WebAssembly in Practice – Speeding Up Image Processing
WebAssembly lets us run compiled code from C, C++, or Rust in the browser. It opens up a new world for front-end developers needing performance for heavy tasks.
In this post, we’ll use WebAssembly to process an image—resizing or applying a grayscale filter—and compare it to a JavaScript version.
Why Use WebAssembly for This?
- JavaScript is single-threaded and not optimized for CPU-heavy operations.
- WebAssembly is compiled and runs closer to native speed.
- You can reuse existing C/C++ libraries with little overhead.

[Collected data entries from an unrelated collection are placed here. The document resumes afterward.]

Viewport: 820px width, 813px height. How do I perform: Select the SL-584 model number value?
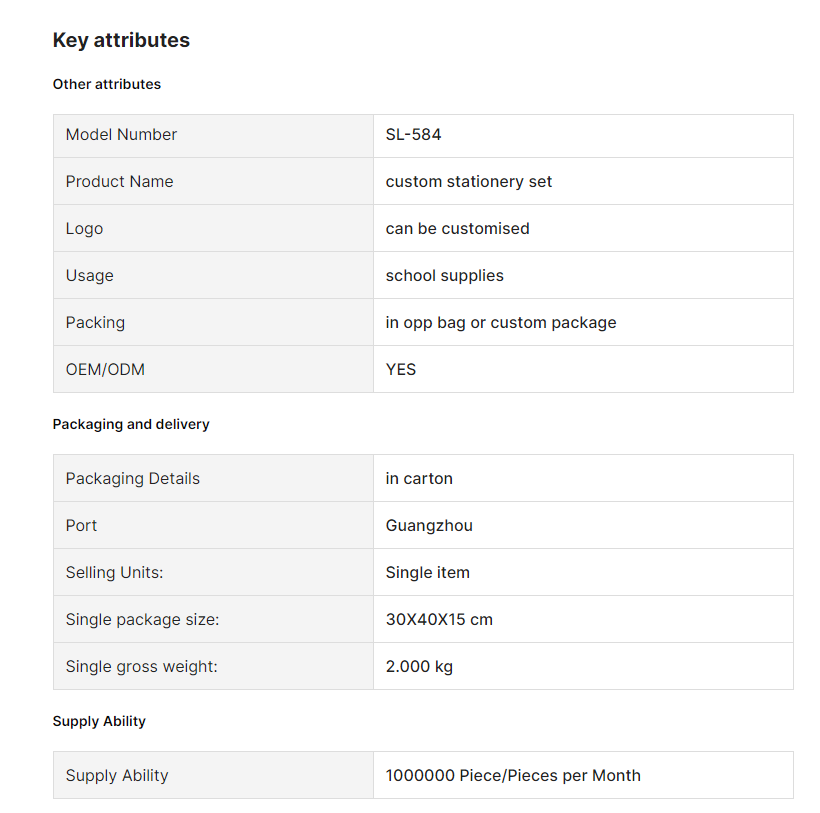point(413,135)
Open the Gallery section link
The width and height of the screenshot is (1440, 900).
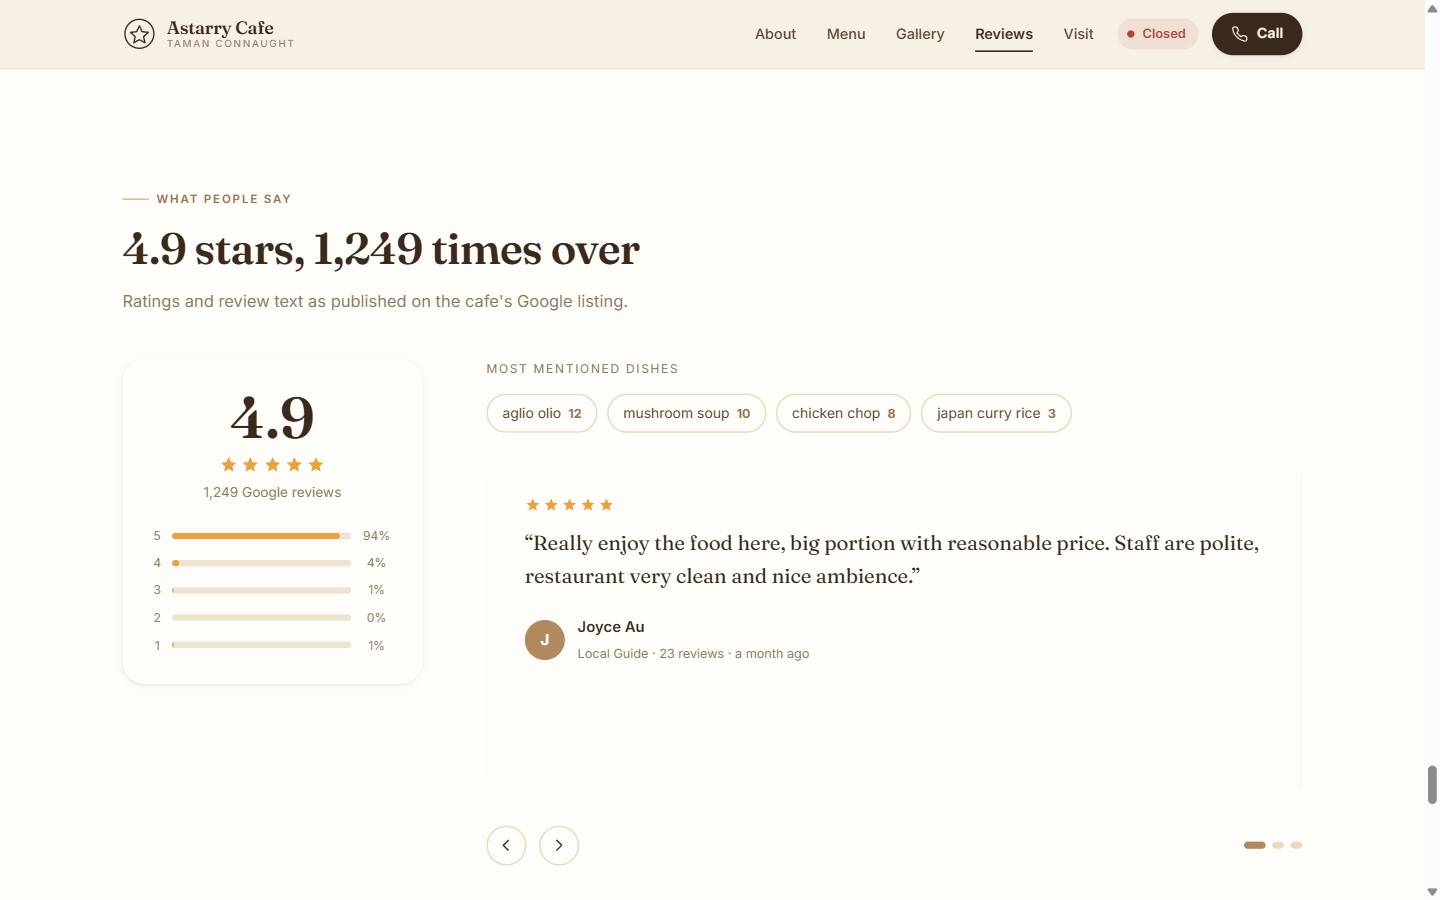coord(920,34)
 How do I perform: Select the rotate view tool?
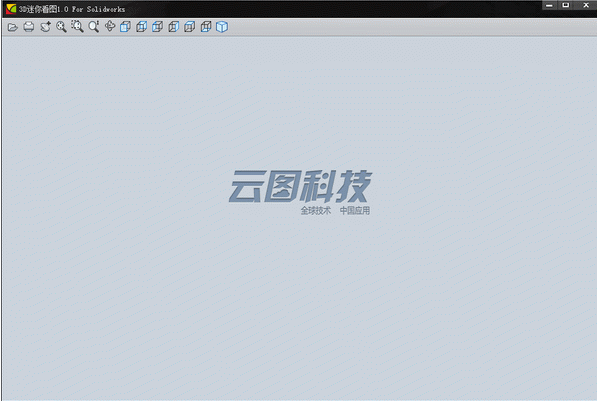point(110,26)

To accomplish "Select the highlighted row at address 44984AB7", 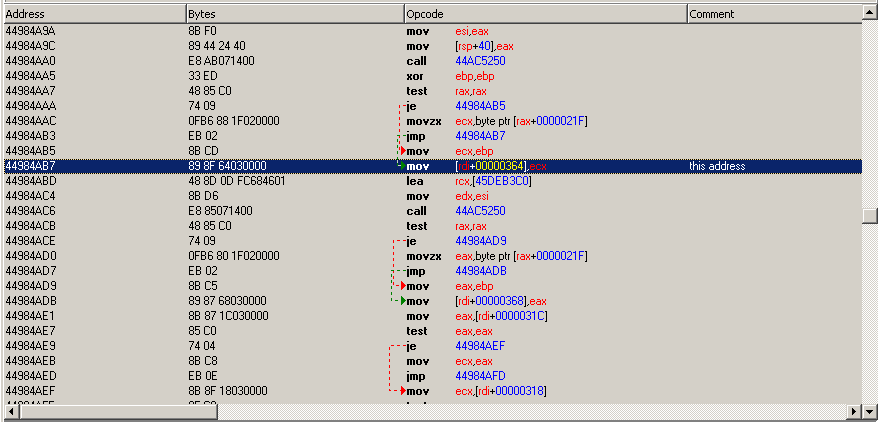I will click(x=432, y=166).
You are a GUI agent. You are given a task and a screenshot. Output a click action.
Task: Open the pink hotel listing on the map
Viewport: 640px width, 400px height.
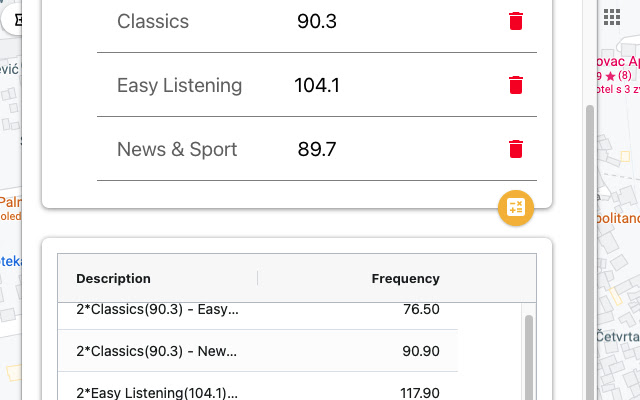pyautogui.click(x=618, y=75)
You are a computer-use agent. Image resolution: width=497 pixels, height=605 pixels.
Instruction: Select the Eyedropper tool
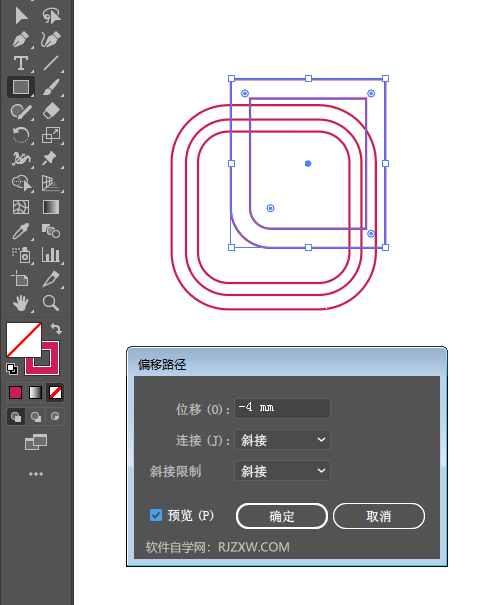coord(21,231)
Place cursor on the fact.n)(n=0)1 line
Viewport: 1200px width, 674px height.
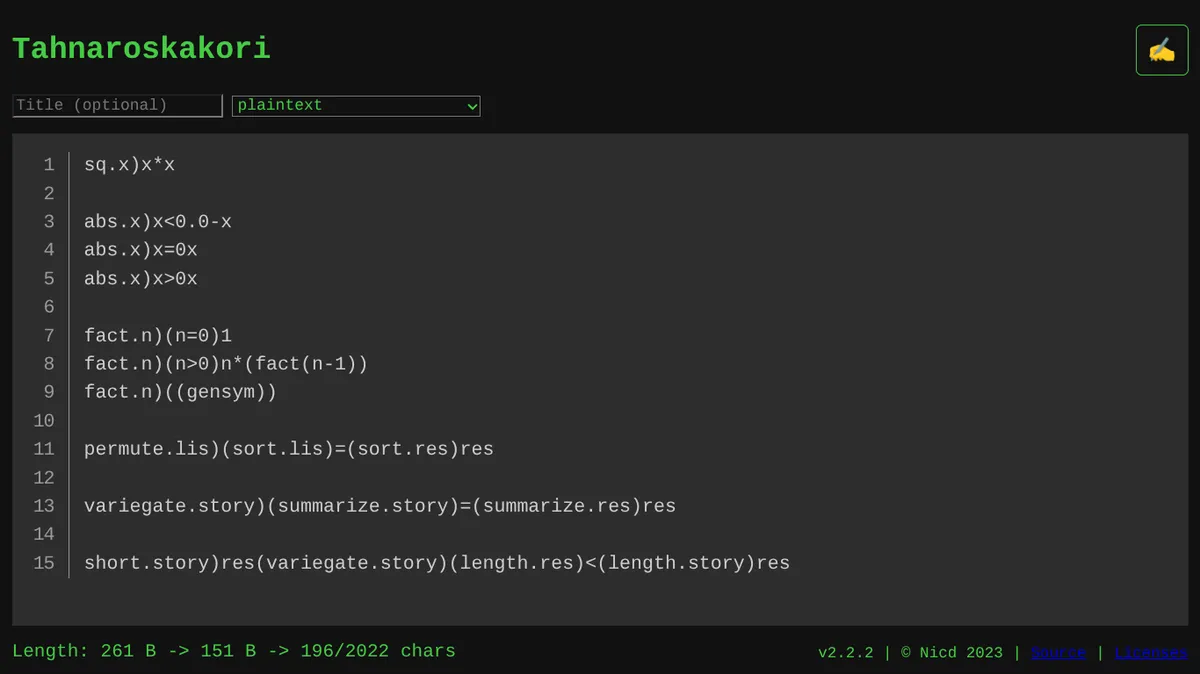click(x=158, y=336)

Step 1: Compile the C Code to WebAssembly
This is a simple image grayscale function written in C.
// grayscale.c
#include <stdint.h>
void grayscale(uint8_t* data, int size) {
for (int i = 0; i < size; i += 4) {
uint8_t avg = (data[i] + data[i + 1] + data[i + 2]) / 3;
data[i] = data[i + 1] = data[i + 2] = avg;
}
}
Compile it using Emscripten:
emcc grayscale.c -O3 -s WASM=1 -s EXPORTED_FUNCTIONS='["_grayscale"]' -o grayscale.js
This gives you:
grayscale.js
– glue code to run the modulegrayscale.wasm
– compiled binary
Step 2: Load the WASM Module in JavaScript
const wasm = await fetch('grayscale.wasm').then(res => res.arrayBuffer());
const module = await WebAssembly.instantiate(wasm);
const grayscale = module.instance.exports.grayscale;
// Now grayscale() can be called with an image buffer
Step 3: Compare with JavaScript
Here’s a JS version:
function grayscaleJS(data) {
for (let i = 0; i < data.length; i += 4) {
const avg = (data[i] + data[i+1] + data[i+2]) / 3;
data[i] = data[i+1] = data[i+2] = avg;
}
}
And the WASM call is:
const buffer = new Uint8Array(imageData.data.buffer);
grayscale(buffer, buffer.length);
Performance Results
Tests show:
- WASM is 2–5x faster on large images
- Less impact on main thread
- Easier to scale for more filters or real-time edits
This example shows how WebAssembly brings native performance to the web, unlocking use cases that were once too slow in JavaScript.